Mark Mitchell WG’10 interned at DocASAP in Philadelphia, PA

2009-2010 Wharton Entrepreneurship Advisory Board Intern Fellowship recipient

How did you find the position?

The position was posted on the MBA Job Board.

What was your motivation for working at a start-up this summer?

I have always been interested in entrepreneurism and wanted to experience, first hand, the process of building a company.

What advice would you give to students interested in working at a start-up this summer?

Pick the smallest company that you can that you think will succeed. The smaller the company, the more responsibility you can earn. Though it is hard to figure out what companies will succeed, a good proxy is to look at what the founders have accomplished in the past. Also, looking for companies that just received first round funding is a good idea. They will be small and young, yet the VC thinks that they are promising.

About the Summer Experience

The Realization I came to Wharton thinking that I wanted to be a trader for a big bank, but during recruiting I came to realize that I had no zeal for the position. I realized that if I worked for a traditional MBA internship source, I would most likely spend my summer making one PowerPoint slide or watching someone else work from over their shoulder. I went through a long self-discovery process and concluded that I have always been interested in creating my own company. Thinking what most Wharton students do (that a novel idea is necessary if you want to be an entrepreneur), I decided that my best route to entrepreneurism was to join somebody else’s start-up.

The Selection Startup is a very broad term. It is possible to find gainful employment at a startup with one employee or a startup that has 1000 employees, millions in funding, and is on the verge of IPO. I went for the former, thinking that the fewer employees, the more impact I could have during the summer. I searched through VC portfolio companies and job boards, and I participated in WEP programs created to facilitate pitching to startups. I learned that most startups that are spending money to hire people are looking for very specific skills, and often they already have robust management teams. Lacking any marketable tech or financial skills, I concluded that I would be the most help for a team that was still building its management structure and could use any form of generalist assistance. One of the companies I found was DocAsap, a website that provides patients a portal for online appointment booking with local doctors and dentists. It was founded by two WG’ 09 students and was a Wharton Business Plan Competition finalist for 2009. I was attracted to DocAsap because they intended to involve me in all aspects of the company. I was not let down. During my summer I learned how to cold call, sell door-to-door, present to potential corporate partners, create marketing campaigns, manage business communication, and utilize social media to build product demand. Having never sold before, the act of learning the ropes, from scratch, was invaluable, and it was worth more to me that any corporate internship salary. While I was helping the company, DocAsap launched, and grew to 20 medical professionals with multiple appointment bookings each week. It was exciting to see the progression from testing a product in beta stage, to hearing the praise from happy customers who never expected our business to provide as much value as it did. There were highs, like making large and unexpected sales, and lows, like being escorted from office buildings by security guards for soliciting, and I wouldn’t give up my experience for any traditional internship.

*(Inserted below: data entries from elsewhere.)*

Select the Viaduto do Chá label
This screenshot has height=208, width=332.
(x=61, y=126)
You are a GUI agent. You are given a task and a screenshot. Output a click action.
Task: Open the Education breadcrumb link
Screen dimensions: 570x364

Afterthoughts I realized, during my summer, that the MBA experience isn’t necessarily just about completing classes and getting a good internship and then job. It is about true, transformational, learning. If you are interested in entrepreneurship, why be confine yourself to a two month internship? Your time at Wharton is unburdened by responsibility. Find a company that needs help and help them, even if it means sacrificing your MGEC exam. Better yet, find a group of friends you trust and make your own company. The two founders of DocAsap taught me this lesson. For the last 6 months of their MBA, they worked till 3AM coding the product and skipped classes to make sales calls. They also taught me that building a company is about making things happen. I realized, during my summer, that had I worked for a large company, most of my time would have been spent making sure that I learned how to “do things the right way.” At a start-up, there is no right way. Things just need to get done. Now that recruiting season is back in full swing, I find myself recruiting for traditional jobs. But I know, without a doubt, that I will someday own my own company. Having been part of the action once, I know I will not be one of those that says ‘someday’ but never makes it happen.